4. Don’t use fancy formatting. Stay away from colors. Stay away from different types of fonts. No pictures of unicorns, rainbows, puppies or any other such happiness. Keep it very, very clean.

Keep your signature simple. No pictures of your kids, flowers, huge and unnecessary graphics and other clutter.

Also remember that graphics often just become attachments (and too many attachments can make a spam filter suspicious), so use them carefully – if at all. (Of course, your LinkedIn information and typical business contact info is totally fine and expected.)

And don’t use patterned or colored backgrounds.


5. Grammar: Write normal, full sentences. Don’t use “ain’t”, “gonna”, and other non-standard English words.

Be careful with emoticons — use them sparingly, if at all (and only if you have familiarity with the person). I saw an email once that had something like 10 emoticons in one paragraph. It looked, well, ridiculous.

Just because it’s an email does not mean it’s a free-for-all in casualness. The basic version of Grammarly is free. Or get my book. Or just be more careful.Email2

6. Don’t write all lower case or all upper case. Write normally. Writing all in lower case means you have aspirations to be the next e.e.cummings or that you’re old or uneducated or can’t use a keyboard. And, of course, UPPER CASE MEANS YOU’RE YELLING (or old, or uneducated, or just can’t use a keyboard).

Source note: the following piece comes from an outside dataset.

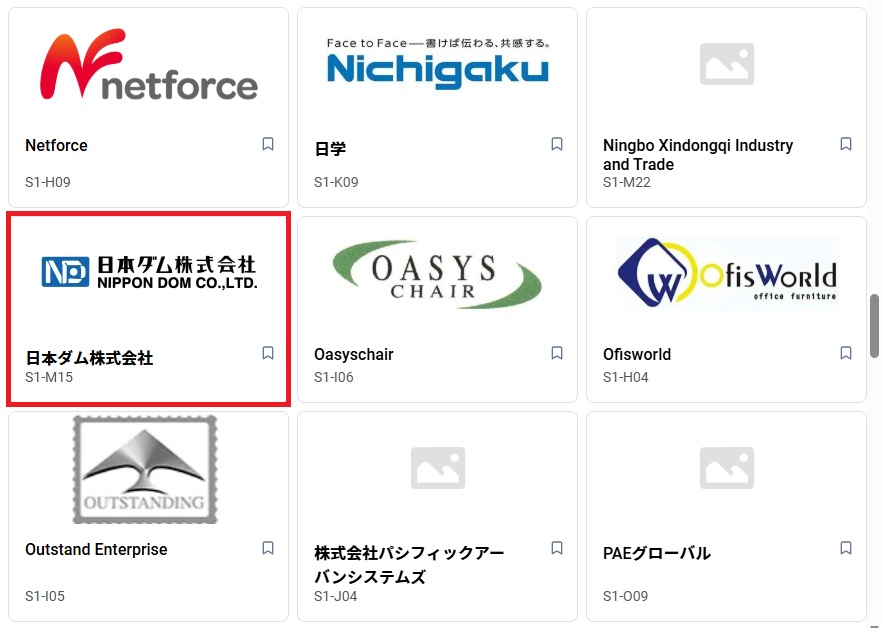Image resolution: width=883 pixels, height=628 pixels.
Task: Save 日本ダム株式会社 with bookmark icon
Action: tap(268, 353)
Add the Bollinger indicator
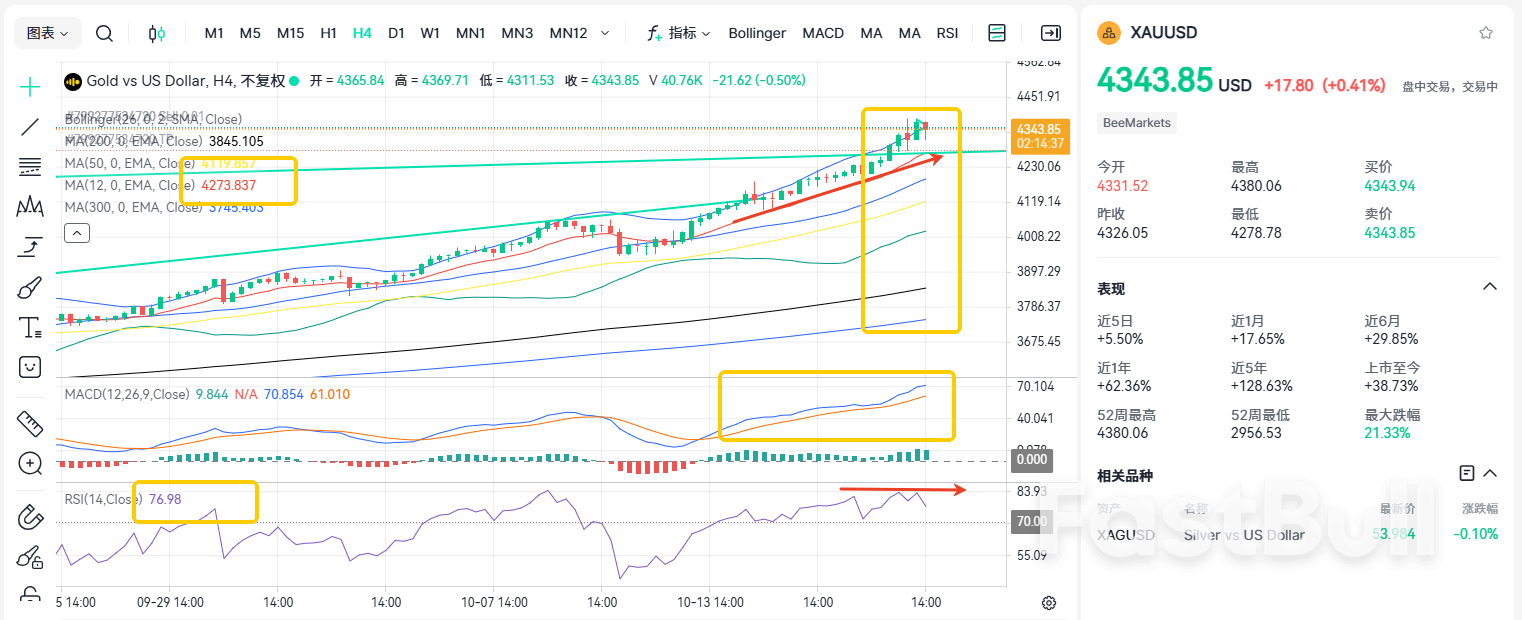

7. Punctuation: Don’t overuse exclamation marks (!!!!) or question marks (???). Separate your paragraphs. Don’t place a space between the end of your sentence and the period (surprisingly common).
Don’t overuse ellipses (ellipses show that some text has been removed). And if you do use them, remember that ellipses are always three periods…
Email 5

8. Don’t overuse CCs and don’t abuse Reply All.

Be considerate.

I had to really drill this into my employees at one company. “You don’t have to worry about covering your ass and including me on a million emails. Think of who you’re including — it should only be the people who vitally need to know about what you’re sending.”

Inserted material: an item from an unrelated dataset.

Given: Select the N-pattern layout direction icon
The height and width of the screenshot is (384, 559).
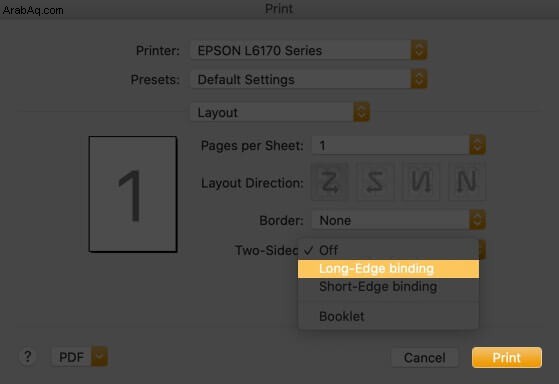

And the Reply All — don’t get me started. However, one thing that is important is to Reply to those who need to be on the thread. You can reply to the recipient and another person(s) who need to be on the mail, noting that you’ve removed the others.  If it’s important, you can also Reply All to the group, saying you’re taking the issue off-line with a few people, so that they know the situation is under control. Just don’t abuse Reply Alls.

Also, be very careful of Blind CCs. I’ve seen this bite people in the (you know what). They Blind CC me, I reply and then everyone knows there’s a Blind cc. Use it carefully, if at all.

9. Be considerate of the recipient’s device. Not everyone reads on a desktop. Realize that your beautiful HTML email, with your italics and boldface text, may just become plaintext. Or that the big attachment you’re sending might not be viewable on someone’s mobile device.

10. Write to be understood. Don’t use a lot of scientific jargon or big words that the recipient(s) won’t absolutely understand. Write at the level of a 15–year old.

In general, good writing (whether in email or in life) is:

  • Pure
  • Clear
  • Precise

Pure means that the writing is in just correct English, without anything else added. Pure writing doesn’t include:

  • foreign language words
  • unnecessary technical words
  • old, unused words
  • slang

Clear means writing that uses normal, simple words, and does everything possible to avoid confusion. Words are not used that might be misunderstood to mean something else. Clear writing also does not show off, or use complicated terms that no one understands.

Precise means writing that intends to have the reader completely understand what is being communicated with as few words as possible. Precise writing has the goal of getting something immediately understood by the reader. It is writing that doesn’t use long, boring sentences. It doesn’t overuse words. However, it is not too short to be baffling.

The folks over at EmailTray have some more pointers.

What do you think? Are there any other items that should be on this list?